Israel strikes Gaza in response to earlier mortar fire

IAF jets hit 3 Hamas targets in northern part of Strip; military says it holds ruling terror group responsible for all attacks from Palestinian enclave

Smoke rises following an Israeli air strike in Rafah, in the southern Gaza Strip, on May 5, 2016. (AFP/Said Khatib)
Smoke rises following an Israeli air strike in Rafah, in the southern Gaza Strip, on May 5, 2016. (AFP/Said Khatib)

The Israeli Air Force struck a number of targets in the Gaza Strip overnight Wednesday-Thursday, in response to an earlier mortar shell fired from the Palestinian enclave that landed in southern Israel.
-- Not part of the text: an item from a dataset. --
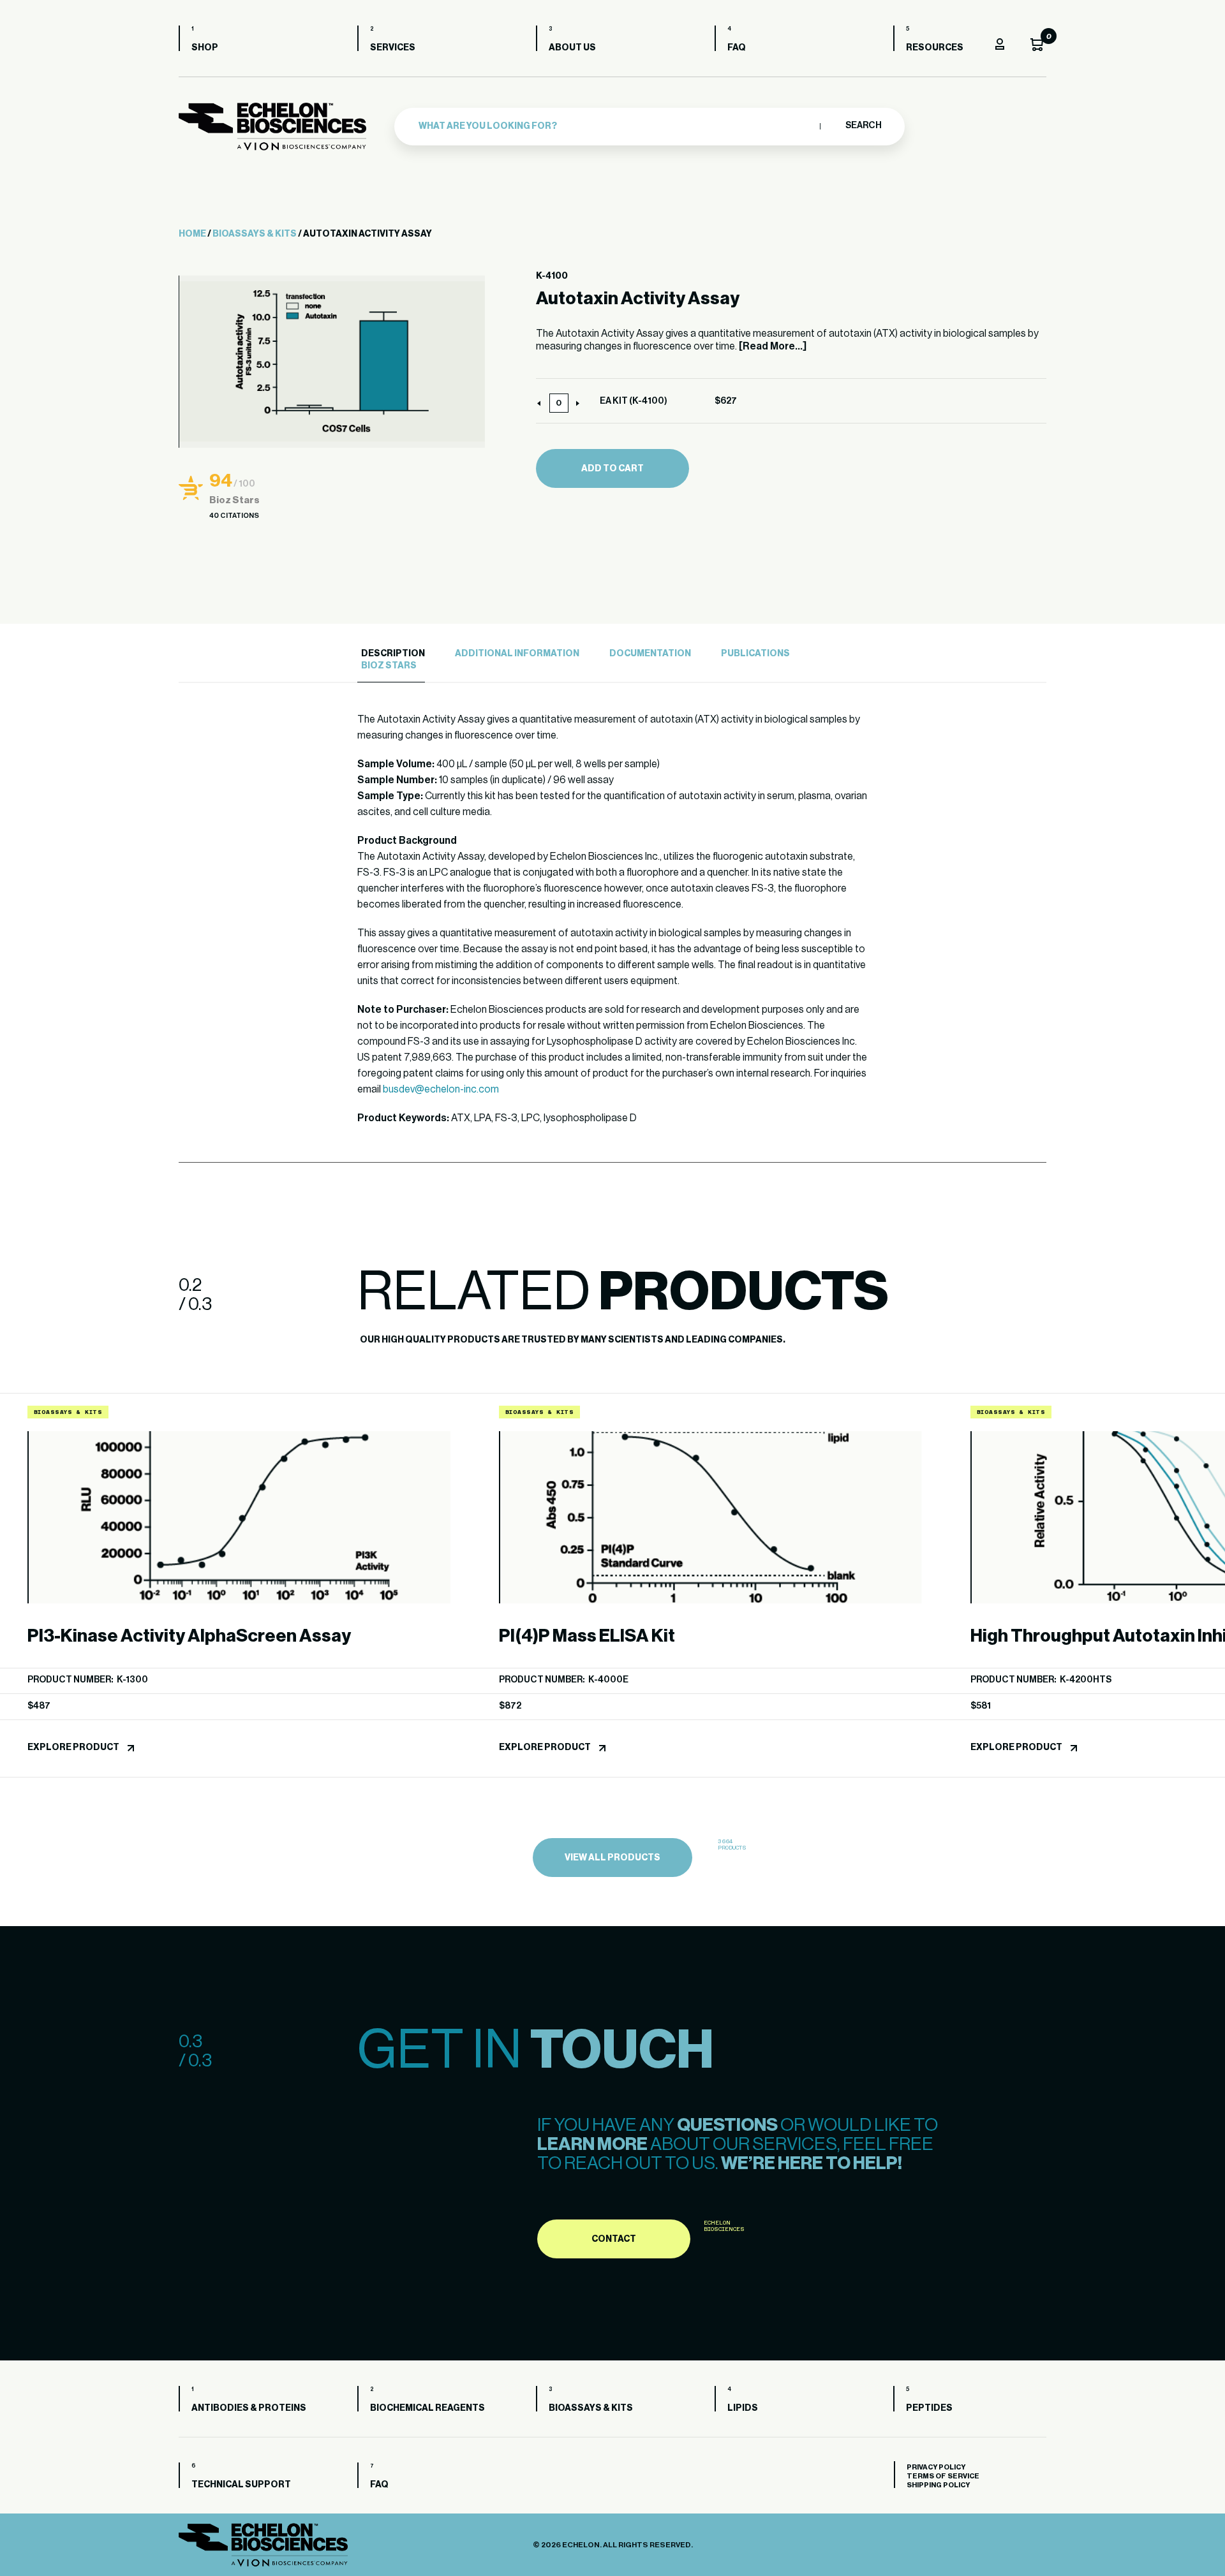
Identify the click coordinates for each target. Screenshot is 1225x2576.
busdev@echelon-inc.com (441, 1089)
The military said Israeli jets struck three targets belonging to the Hamas terror group, which rules the Strip. The strikes were all carried out in northern Gaza, the IDF said in a statement.

There were no immediate reports of injuries.
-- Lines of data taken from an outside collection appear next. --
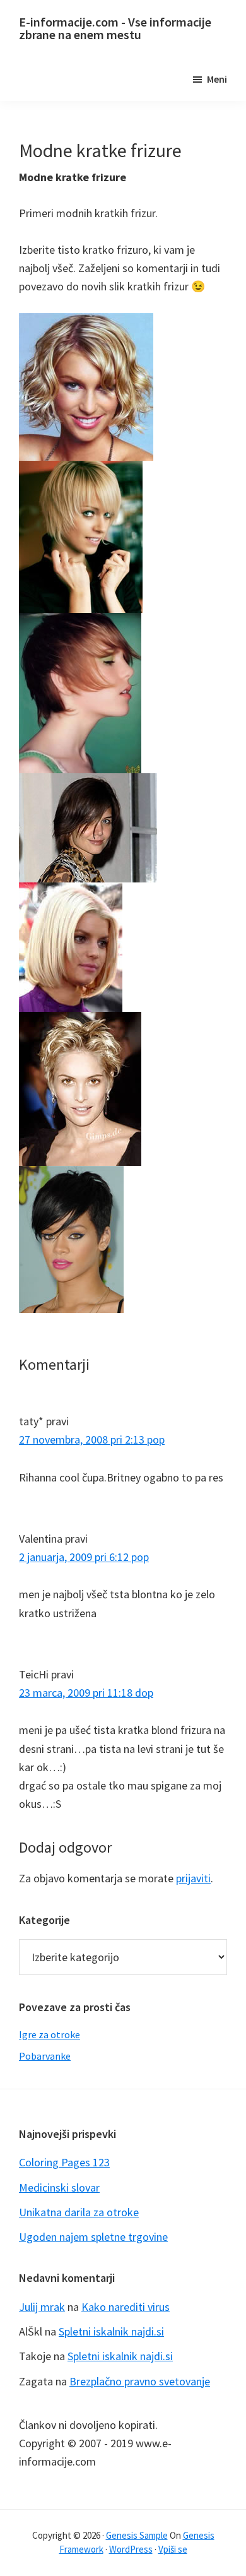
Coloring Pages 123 (64, 2162)
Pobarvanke (45, 2056)
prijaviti (193, 1878)
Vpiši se (172, 2549)
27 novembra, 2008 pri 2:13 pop (92, 1439)
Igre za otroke (49, 2034)
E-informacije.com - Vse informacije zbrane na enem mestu (115, 28)
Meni (217, 79)
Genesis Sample (137, 2535)
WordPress (131, 2549)
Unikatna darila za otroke (79, 2212)
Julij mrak (42, 2307)
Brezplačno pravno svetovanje (139, 2381)
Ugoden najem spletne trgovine (93, 2236)
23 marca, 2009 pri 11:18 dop (86, 1692)
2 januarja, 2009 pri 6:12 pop (84, 1557)
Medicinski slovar (59, 2187)
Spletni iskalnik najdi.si (111, 2331)
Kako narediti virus (125, 2307)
The mortar shell fired from Gaza earlier landed in an open field in the Eshkol region, causing no injury or damage. As Israel’s alert system identified that the projectile was bound for an unpopulated area, no siren was sounded in the region.
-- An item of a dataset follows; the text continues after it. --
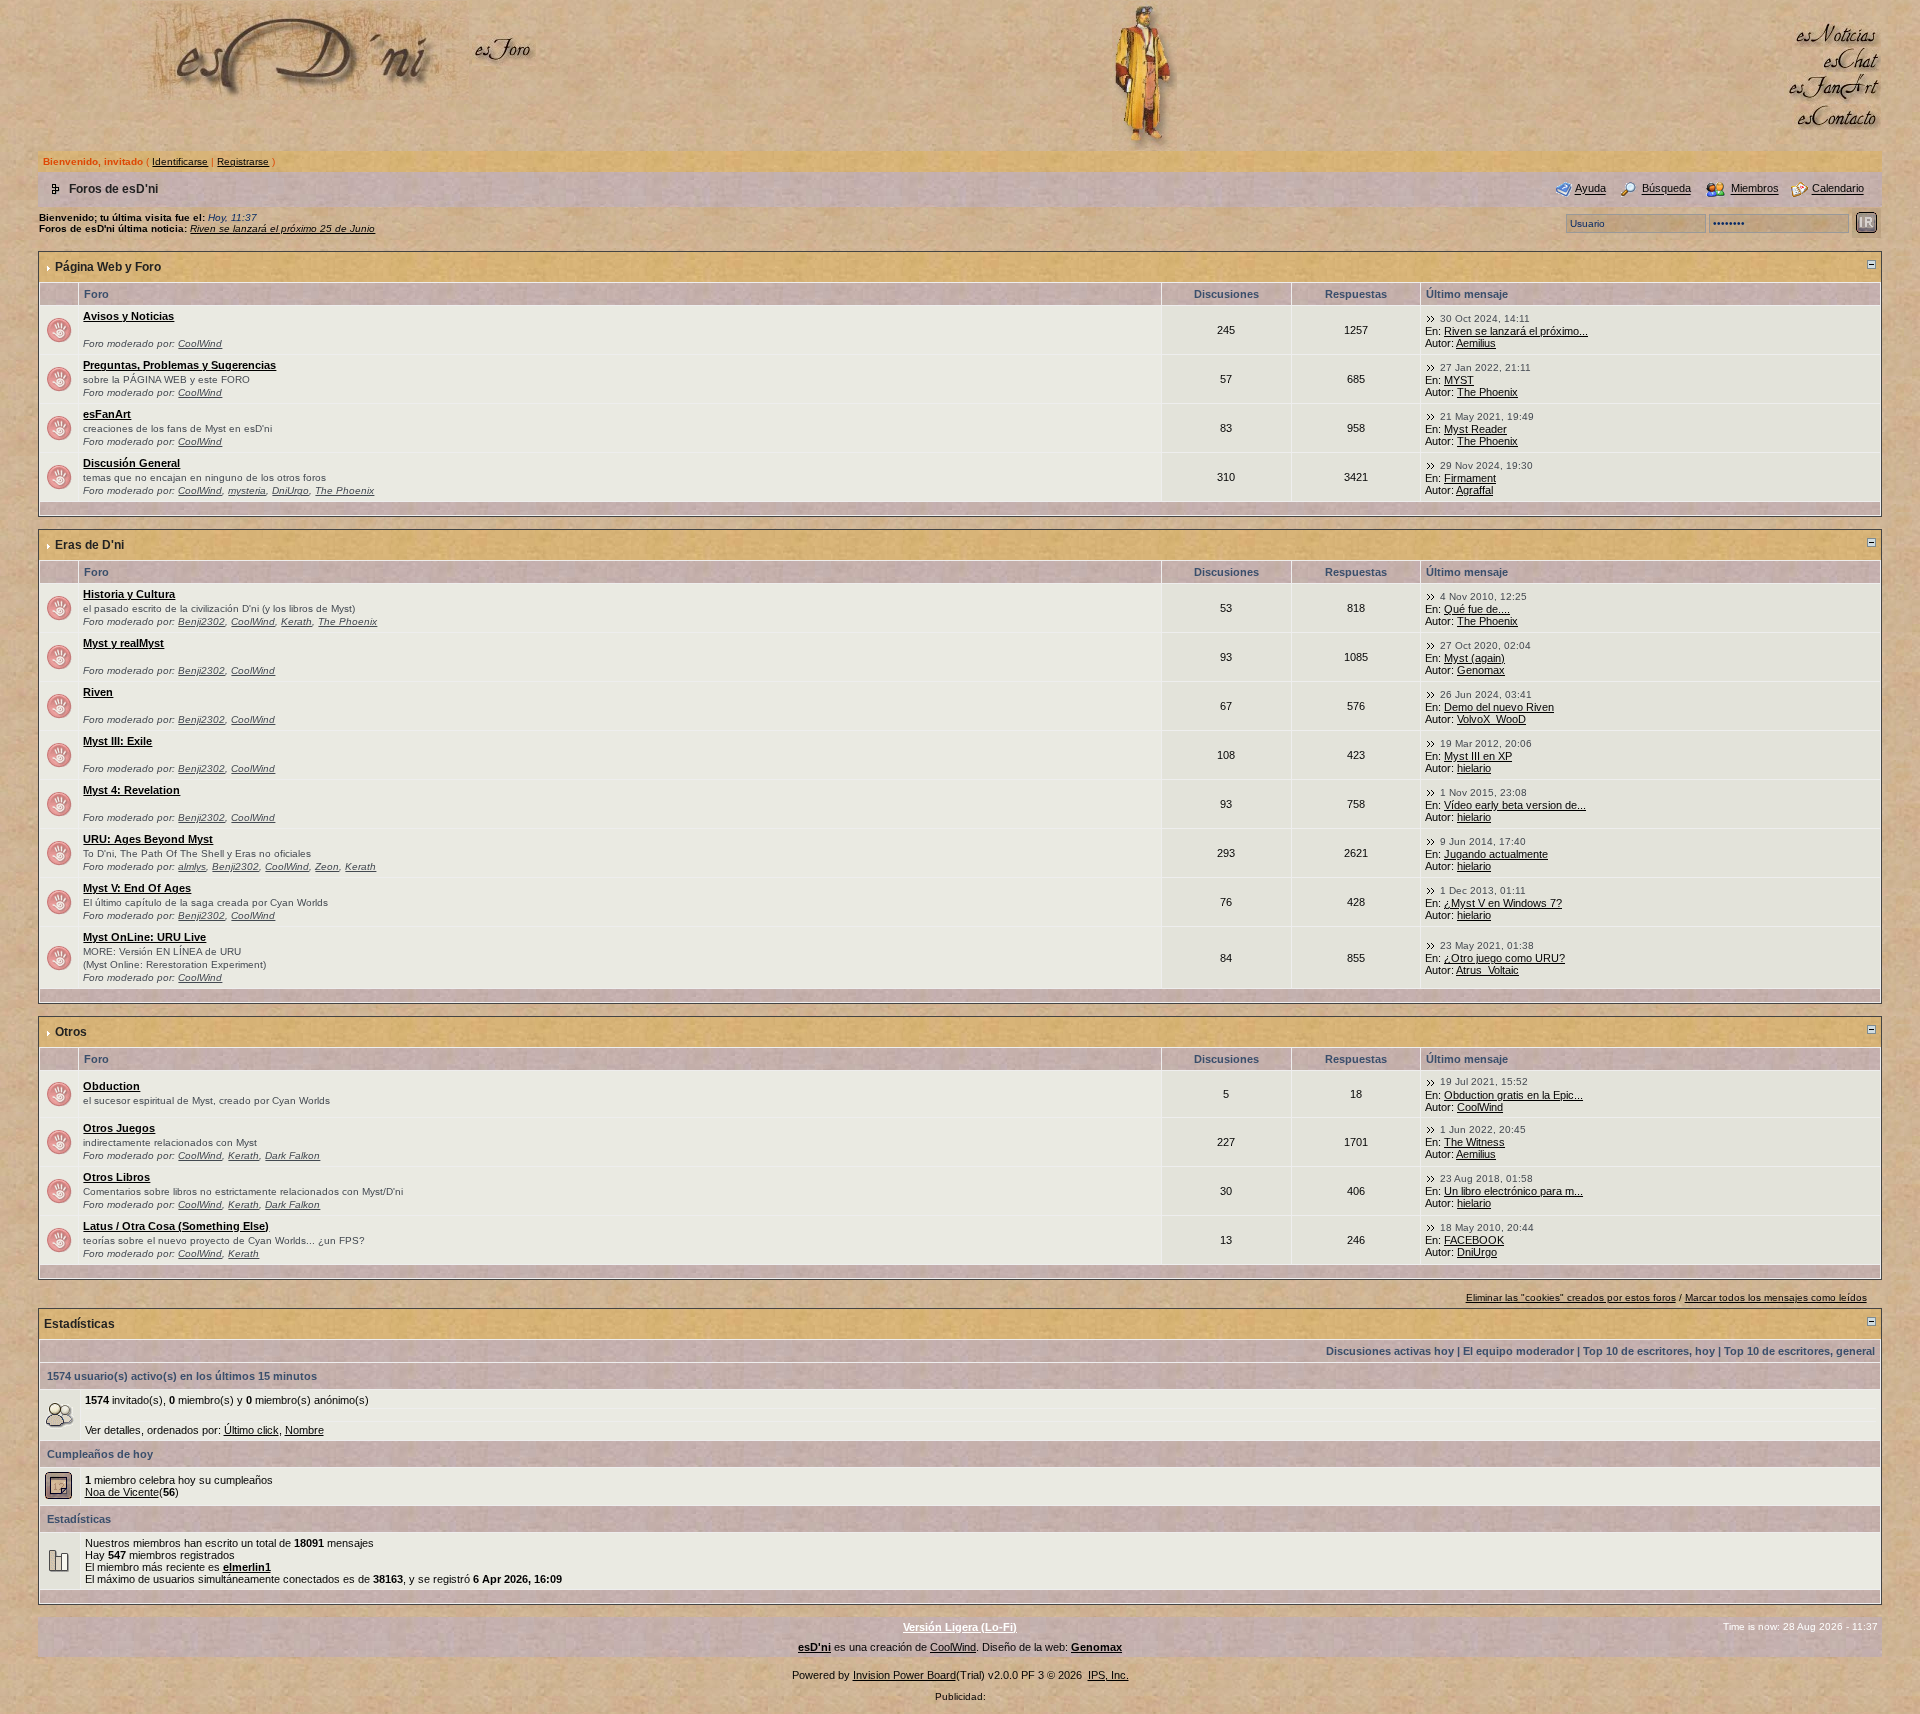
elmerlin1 (247, 1567)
The IDF said it holds Hamas responsible for any attacks emanating from Gaza. The military routinely responds to such launches with strikes inside the Palestinian territory.

The last time a projectile was fired from Gaza was last month when a missile launched from the coastal enclave landed in the Israeli city of Sderot, causing no injury.

In response to the rocket fire, Israel launched two attacks on Hamas infrastructure in the Gaza Strip. The first was a more limited assault, while the second comprised nearly 50 strikes on “key Hamas strategic assets,” military sources said at the time.

Launches from Gaza are infrequent and usually carried out by small fringe groups without the approval of Gaza’s Hamas rulers.

The Gaza mortar fire came as most of the Israeli public’s attention was focused on the country’s northern borders, as for the third day in a row errant rockets from the fighting in Syria landed in the Golan Heights.